>>>>>

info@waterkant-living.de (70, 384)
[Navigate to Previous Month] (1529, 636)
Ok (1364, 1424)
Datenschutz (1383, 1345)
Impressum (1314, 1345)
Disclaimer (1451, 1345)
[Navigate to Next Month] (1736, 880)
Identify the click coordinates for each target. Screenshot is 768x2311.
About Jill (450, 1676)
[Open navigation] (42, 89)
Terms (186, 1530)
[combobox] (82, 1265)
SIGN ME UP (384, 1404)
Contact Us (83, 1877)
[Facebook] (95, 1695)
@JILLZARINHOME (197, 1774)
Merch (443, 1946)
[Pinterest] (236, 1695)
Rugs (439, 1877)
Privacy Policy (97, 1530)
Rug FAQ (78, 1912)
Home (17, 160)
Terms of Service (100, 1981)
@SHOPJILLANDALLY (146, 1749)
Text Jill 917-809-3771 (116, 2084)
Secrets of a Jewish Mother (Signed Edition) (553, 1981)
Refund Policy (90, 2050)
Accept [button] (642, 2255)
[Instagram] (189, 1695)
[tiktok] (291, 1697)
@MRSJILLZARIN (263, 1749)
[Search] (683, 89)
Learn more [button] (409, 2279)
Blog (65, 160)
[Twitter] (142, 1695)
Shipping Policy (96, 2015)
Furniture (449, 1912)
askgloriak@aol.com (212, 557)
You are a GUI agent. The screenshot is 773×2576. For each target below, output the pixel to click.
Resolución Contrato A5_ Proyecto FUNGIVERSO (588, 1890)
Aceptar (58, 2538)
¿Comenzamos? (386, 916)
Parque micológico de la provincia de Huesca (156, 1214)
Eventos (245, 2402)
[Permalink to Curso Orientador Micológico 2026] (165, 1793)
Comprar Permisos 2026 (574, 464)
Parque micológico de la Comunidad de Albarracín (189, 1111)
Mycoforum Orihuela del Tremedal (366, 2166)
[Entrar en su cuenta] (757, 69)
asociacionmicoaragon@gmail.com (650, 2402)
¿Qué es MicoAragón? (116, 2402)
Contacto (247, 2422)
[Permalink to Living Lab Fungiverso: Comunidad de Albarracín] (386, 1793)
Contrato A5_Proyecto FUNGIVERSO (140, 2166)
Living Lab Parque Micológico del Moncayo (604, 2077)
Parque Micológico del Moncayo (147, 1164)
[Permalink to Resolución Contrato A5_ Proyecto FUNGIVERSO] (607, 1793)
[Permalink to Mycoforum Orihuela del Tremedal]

<<<<<

YOUR OBJECTIVE:
Each line from the one containing "[Search] (683, 89)" through the last line of the entries above is to be returned exactly, and no others.

RESPONSE BELOW:
[Search] (683, 89)
Learn more [button] (409, 2279)
Blog (65, 160)
[Twitter] (142, 1695)
Shipping Policy (96, 2015)
Furniture (449, 1912)
askgloriak@aol.com (212, 557)
You are a GUI agent. The screenshot is 773×2576. For each target below, output the pixel to click.
Resolución Contrato A5_ Proyecto FUNGIVERSO (588, 1890)
Aceptar (58, 2538)
¿Comenzamos? (386, 916)
Parque micológico de la provincia de Huesca (156, 1214)
Eventos (245, 2402)
[Permalink to Curso Orientador Micológico 2026] (165, 1793)
Comprar Permisos 2026 (574, 464)
Parque micológico de la Comunidad de Albarracín (189, 1111)
Mycoforum Orihuela del Tremedal (366, 2166)
[Entrar en su cuenta] (757, 69)
asociacionmicoaragon@gmail.com (650, 2402)
¿Qué es MicoAragón? (116, 2402)
Contacto (247, 2422)
[Permalink to Living Lab Fungiverso: Comunidad de Albarracín] (386, 1793)
Contrato A5_Proyecto FUNGIVERSO (140, 2166)
Living Lab Parque Micológico del Moncayo (604, 2077)
Parque Micológico del Moncayo (147, 1164)
[Permalink to Resolución Contrato A5_ Proyecto FUNGIVERSO] (607, 1793)
[Permalink to Mycoforum Orihuela del Tremedal]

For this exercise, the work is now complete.